- [Texto dado]:
+===+
FRANCISCO ARIZA

LA OBRA DE FEDERICO GONZALEZ
Simbolismo - Literatura - Metafísica

 

Capítulo IX

EL HERMETISMO Y LA MASONERIA
(fin)

 

La Concepción Hermética de la Ciencia

«Apuntes sobre Hermetismo y Ciencia» es el nombre del tercer capítulo de esta obra que como estamos viendo nos está hablando del meollo de la Tradición de Hermes y las distintas corrientes de pensamiento que generó a lo largo de la historia de Occidente. Hermes, el guía y salvador del género humano y del que nace la posibilidad siempre presente de la iniciación al Conocimiento, de la entrada en un camino donde, como se dice en El Simbolismo de la Rueda, «toda cosa tiene significado en las tensiones y matices propios de lo creado, y de su sustento invisible y arquetípico».

En realidad en Hermetismo y Masonería se nos habla de que la recepción de los efluvios celestes en el corazón de quienes los reciben (la «cadena áurea») ha determinado y determina en verdad el curso de la Historia, no de la evidente, la superficial y anecdótica, sino de la que se revela a través de la gestación de la cultura y la civilización como expresión de los principios y arquetipos universales, y de la acción de éstos en el mundo gracias a la intervención del hombre de Conocimiento, del mago y teúrgo, consciente de su papel central en la Creación, obra del Dios Cósmico, del Noûs-Demiurgo, al que aquel imita en su manera de operar, es decir con sabiduría, inteligencia y belleza.

Como señala nuestro autor en el Programa Agartha (Ciencia, Módulo I), la Antigüedad no establecía diferencias netas entre Ciencia, Arte y Filosofía, y los alquimistas medievales se decían tanto artistas como filósofos, y cuando se referían a sus actividades lo hacían llamándolas Ciencia. Así la vinculaban con la Ciencia Sagrada, que no excluía las disciplinas cosmológicas ni la meditación metafísica, es decir en los principios y arquetipos universales, como tampoco el rito y la oración.
+===+
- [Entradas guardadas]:
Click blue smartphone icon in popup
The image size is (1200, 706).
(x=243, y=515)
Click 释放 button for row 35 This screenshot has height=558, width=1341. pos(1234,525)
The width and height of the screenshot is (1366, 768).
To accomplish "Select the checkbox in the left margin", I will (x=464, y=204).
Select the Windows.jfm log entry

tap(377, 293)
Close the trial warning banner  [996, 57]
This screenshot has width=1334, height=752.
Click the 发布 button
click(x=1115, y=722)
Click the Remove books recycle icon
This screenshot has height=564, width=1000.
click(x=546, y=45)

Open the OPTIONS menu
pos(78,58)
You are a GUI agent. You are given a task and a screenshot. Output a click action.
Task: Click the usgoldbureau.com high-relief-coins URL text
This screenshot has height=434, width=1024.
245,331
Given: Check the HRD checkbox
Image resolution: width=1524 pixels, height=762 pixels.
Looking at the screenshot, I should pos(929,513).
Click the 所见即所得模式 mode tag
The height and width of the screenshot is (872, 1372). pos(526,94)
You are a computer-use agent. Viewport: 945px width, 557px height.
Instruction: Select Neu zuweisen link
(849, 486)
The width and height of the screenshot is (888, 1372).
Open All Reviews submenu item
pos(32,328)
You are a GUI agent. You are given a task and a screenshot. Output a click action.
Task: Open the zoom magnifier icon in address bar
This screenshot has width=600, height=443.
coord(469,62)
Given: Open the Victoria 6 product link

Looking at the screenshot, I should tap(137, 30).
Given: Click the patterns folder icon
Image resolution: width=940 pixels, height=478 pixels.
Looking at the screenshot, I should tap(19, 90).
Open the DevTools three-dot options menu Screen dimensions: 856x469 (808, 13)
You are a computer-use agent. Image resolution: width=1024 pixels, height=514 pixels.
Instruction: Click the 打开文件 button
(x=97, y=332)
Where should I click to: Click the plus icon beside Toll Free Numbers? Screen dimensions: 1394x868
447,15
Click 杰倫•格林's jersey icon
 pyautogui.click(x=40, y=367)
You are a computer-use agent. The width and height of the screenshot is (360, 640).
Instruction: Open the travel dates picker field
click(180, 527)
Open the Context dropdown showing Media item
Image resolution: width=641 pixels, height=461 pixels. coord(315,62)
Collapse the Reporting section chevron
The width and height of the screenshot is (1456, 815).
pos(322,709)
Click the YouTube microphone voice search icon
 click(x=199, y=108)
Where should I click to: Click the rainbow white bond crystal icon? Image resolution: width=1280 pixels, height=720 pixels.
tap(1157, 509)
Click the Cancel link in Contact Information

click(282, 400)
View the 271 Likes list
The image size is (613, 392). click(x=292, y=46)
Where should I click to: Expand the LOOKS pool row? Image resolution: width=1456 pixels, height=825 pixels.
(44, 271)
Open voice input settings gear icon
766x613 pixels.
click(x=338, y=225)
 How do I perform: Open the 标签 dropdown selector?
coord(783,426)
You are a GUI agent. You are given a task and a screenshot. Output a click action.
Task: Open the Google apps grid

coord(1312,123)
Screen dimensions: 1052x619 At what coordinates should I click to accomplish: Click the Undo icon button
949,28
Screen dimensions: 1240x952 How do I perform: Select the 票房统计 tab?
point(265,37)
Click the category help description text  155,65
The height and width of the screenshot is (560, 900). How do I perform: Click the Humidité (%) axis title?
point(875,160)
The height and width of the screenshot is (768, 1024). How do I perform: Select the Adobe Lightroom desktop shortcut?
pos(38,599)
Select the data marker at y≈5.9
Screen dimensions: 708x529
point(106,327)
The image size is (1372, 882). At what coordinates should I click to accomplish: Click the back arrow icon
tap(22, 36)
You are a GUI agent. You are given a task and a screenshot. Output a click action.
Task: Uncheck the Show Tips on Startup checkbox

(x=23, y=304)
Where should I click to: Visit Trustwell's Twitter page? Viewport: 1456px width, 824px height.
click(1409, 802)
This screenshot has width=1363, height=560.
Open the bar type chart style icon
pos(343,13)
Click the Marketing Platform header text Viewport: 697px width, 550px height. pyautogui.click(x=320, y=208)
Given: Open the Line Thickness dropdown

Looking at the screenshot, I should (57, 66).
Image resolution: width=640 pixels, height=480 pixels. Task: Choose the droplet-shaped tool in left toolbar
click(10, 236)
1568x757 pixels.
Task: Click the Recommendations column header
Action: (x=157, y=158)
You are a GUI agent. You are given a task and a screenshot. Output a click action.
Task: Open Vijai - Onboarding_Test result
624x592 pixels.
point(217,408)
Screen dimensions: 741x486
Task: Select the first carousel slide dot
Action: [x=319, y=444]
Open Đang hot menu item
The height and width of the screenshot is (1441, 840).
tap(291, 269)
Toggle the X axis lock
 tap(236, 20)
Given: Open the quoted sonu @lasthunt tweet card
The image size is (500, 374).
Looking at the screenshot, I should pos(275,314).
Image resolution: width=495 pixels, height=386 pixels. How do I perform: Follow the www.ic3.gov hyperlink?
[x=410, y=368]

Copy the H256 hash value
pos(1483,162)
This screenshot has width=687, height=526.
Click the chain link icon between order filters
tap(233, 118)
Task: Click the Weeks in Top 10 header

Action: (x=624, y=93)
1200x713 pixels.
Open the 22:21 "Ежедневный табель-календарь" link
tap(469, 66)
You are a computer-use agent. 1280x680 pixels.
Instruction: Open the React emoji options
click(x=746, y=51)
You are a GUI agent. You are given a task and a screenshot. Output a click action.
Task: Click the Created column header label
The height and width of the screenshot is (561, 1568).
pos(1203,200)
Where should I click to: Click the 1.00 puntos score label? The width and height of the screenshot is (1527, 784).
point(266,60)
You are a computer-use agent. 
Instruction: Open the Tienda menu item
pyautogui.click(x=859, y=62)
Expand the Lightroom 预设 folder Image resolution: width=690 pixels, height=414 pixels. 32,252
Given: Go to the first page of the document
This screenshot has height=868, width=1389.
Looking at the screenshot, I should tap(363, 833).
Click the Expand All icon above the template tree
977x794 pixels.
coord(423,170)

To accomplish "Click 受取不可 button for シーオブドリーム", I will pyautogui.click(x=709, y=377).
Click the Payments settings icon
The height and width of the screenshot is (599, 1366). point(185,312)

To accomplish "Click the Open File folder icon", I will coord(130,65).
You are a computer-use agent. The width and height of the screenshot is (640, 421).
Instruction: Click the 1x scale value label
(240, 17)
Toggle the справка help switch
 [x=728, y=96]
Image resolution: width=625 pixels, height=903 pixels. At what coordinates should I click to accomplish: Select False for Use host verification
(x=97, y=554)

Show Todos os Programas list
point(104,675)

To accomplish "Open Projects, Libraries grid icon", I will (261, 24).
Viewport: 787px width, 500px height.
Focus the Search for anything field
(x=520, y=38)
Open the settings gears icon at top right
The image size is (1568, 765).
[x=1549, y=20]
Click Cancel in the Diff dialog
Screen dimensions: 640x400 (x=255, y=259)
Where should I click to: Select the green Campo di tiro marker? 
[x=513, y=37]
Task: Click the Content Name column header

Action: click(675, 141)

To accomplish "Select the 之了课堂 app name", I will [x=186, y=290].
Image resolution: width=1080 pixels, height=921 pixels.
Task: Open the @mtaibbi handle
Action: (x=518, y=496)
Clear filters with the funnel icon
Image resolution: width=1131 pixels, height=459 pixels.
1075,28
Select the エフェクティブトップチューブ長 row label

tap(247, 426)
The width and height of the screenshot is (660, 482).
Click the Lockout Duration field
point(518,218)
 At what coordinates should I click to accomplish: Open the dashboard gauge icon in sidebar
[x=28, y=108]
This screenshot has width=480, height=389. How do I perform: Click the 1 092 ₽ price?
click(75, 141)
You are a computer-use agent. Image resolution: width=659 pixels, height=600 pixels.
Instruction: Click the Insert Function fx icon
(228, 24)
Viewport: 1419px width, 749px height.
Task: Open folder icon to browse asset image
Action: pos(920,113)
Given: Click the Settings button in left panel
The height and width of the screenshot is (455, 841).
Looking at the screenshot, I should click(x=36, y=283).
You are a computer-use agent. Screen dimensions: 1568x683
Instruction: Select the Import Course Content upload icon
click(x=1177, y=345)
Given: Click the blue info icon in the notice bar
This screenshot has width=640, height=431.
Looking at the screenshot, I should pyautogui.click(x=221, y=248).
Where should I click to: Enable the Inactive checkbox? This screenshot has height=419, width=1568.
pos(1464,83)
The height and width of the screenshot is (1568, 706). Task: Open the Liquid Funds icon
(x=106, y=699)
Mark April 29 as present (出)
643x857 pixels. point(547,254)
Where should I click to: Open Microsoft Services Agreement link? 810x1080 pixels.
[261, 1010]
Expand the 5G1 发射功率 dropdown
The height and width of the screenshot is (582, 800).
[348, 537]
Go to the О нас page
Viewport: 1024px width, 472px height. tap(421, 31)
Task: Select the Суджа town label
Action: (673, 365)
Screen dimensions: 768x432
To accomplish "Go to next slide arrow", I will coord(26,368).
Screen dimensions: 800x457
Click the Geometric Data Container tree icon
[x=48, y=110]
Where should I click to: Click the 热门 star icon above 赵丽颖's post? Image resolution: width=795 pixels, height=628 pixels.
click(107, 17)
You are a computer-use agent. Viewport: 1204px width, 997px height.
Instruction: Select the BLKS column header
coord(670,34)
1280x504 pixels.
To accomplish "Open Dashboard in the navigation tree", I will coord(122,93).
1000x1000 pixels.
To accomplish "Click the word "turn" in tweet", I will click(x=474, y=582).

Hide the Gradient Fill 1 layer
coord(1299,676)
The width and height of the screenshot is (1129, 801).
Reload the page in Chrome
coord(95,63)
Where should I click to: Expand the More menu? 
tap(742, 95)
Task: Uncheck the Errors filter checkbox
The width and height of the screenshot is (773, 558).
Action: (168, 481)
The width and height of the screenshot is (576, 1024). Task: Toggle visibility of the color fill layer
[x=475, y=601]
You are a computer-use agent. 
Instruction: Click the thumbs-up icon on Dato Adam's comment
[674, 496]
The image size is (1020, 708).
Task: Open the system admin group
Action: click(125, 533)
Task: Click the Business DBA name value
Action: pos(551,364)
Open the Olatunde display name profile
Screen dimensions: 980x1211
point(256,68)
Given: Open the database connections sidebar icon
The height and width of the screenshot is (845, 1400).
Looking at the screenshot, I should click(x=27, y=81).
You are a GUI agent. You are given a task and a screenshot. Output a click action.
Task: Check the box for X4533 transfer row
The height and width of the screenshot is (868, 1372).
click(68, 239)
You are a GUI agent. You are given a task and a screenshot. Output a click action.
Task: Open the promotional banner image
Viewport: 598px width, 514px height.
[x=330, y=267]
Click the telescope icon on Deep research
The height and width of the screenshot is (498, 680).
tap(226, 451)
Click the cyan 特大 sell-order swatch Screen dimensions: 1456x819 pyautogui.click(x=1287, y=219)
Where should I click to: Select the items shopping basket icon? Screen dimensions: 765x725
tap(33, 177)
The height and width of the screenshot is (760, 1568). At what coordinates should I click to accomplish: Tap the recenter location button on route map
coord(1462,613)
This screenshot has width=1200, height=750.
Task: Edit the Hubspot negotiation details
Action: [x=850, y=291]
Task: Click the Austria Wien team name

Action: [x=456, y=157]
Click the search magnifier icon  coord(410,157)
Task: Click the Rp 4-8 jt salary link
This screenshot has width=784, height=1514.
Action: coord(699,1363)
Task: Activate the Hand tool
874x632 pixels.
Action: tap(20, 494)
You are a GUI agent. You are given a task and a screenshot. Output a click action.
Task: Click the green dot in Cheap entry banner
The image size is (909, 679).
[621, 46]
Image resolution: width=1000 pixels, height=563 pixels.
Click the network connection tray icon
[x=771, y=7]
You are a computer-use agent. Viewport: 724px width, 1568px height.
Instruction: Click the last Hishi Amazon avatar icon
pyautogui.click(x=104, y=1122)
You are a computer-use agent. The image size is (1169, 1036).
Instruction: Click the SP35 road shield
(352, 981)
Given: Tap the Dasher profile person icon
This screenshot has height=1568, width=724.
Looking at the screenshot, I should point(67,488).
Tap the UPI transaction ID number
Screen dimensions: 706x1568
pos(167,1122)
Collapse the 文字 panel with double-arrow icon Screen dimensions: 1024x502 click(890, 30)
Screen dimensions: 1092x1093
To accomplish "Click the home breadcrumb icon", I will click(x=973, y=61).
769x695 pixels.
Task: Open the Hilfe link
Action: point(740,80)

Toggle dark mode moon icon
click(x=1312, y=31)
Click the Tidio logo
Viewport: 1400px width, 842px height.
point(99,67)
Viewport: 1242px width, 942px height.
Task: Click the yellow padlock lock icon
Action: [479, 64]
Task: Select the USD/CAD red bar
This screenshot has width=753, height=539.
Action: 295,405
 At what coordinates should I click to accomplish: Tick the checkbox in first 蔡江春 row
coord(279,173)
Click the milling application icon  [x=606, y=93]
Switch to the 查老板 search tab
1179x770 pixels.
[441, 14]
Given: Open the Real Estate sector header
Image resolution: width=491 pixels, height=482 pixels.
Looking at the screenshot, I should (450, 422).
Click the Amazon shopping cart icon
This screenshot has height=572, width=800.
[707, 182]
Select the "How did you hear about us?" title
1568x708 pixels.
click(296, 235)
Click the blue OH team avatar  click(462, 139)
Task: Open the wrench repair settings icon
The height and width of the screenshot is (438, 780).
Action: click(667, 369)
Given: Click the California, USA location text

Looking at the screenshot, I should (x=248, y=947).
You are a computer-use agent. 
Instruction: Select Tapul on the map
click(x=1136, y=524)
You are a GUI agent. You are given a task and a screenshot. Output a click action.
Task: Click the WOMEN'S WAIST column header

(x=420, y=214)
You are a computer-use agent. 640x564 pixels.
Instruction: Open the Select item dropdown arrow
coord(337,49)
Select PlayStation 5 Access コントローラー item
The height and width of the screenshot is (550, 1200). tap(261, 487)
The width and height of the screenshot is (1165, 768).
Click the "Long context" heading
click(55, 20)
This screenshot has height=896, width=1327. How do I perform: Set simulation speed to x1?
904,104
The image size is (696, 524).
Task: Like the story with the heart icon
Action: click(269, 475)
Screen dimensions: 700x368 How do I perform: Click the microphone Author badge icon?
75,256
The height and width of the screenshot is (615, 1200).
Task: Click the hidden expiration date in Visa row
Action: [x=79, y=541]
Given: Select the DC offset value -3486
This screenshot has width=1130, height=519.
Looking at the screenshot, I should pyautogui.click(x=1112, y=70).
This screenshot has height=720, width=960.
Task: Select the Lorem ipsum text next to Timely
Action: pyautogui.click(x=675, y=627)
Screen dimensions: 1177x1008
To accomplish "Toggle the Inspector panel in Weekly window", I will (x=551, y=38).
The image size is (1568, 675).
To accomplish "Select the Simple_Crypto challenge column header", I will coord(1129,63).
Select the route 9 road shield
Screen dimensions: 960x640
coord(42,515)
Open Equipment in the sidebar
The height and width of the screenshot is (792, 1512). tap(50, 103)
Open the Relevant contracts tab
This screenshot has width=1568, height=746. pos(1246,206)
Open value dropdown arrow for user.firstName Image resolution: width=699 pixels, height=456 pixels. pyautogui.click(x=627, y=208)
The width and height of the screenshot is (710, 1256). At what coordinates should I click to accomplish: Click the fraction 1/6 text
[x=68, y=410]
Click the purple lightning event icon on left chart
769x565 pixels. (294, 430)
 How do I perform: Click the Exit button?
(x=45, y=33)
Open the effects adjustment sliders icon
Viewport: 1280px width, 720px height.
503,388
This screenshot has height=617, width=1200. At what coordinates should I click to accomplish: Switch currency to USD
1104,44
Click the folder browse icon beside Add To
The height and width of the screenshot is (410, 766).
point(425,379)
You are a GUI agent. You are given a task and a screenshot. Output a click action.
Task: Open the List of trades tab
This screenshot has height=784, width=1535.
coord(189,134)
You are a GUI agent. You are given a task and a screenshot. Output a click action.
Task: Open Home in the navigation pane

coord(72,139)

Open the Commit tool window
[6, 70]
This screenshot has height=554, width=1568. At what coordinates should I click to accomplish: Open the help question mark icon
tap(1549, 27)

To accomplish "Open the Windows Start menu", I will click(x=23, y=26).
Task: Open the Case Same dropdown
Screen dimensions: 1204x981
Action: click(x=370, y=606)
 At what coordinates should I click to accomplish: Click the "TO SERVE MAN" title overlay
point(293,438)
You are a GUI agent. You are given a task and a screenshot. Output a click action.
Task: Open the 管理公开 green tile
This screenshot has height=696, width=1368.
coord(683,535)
+===+
- [Consigna 1]:
Contesta estas preguntas con lo que dice el texto sobre hermetismo:
(a) ¿Qué nombre lleva el tercer capítulo de la obra?
(b) ¿Cómo se llama, entre paréntesis, la recepción de los efluvios celestes en el corazón de quienes los reciben?
(c) ¿Qué se decían los alquimistas medievales?
- [Consigna 2]: Imprime, por favor, el pasaje del texto sobre hermetismo que empieza con «Como señala nuestro» y sigue hasta «y la oración.», sin cambiar nada.

- [Respuesta del ejercicio 1]:
(a) «Apuntes sobre Hermetismo y Ciencia».
(b) La «cadena áurea».
(c) Se decían tanto artistas como filósofos.

- [Respuesta del ejercicio 2]:
Como señala nuestro autor en el Programa Agartha (Ciencia, Módulo I), la Antigüedad no establecía diferencias netas entre Ciencia, Arte y Filosofía, y los alquimistas medievales se decían tanto artistas como filósofos, y cuando se referían a sus actividades lo hacían llamándolas Ciencia. Así la vinculaban con la Ciencia Sagrada, que no excluía las disciplinas cosmológicas ni la meditación metafísica, es decir en los principios y arquetipos universales, como tampoco el rito y la oración.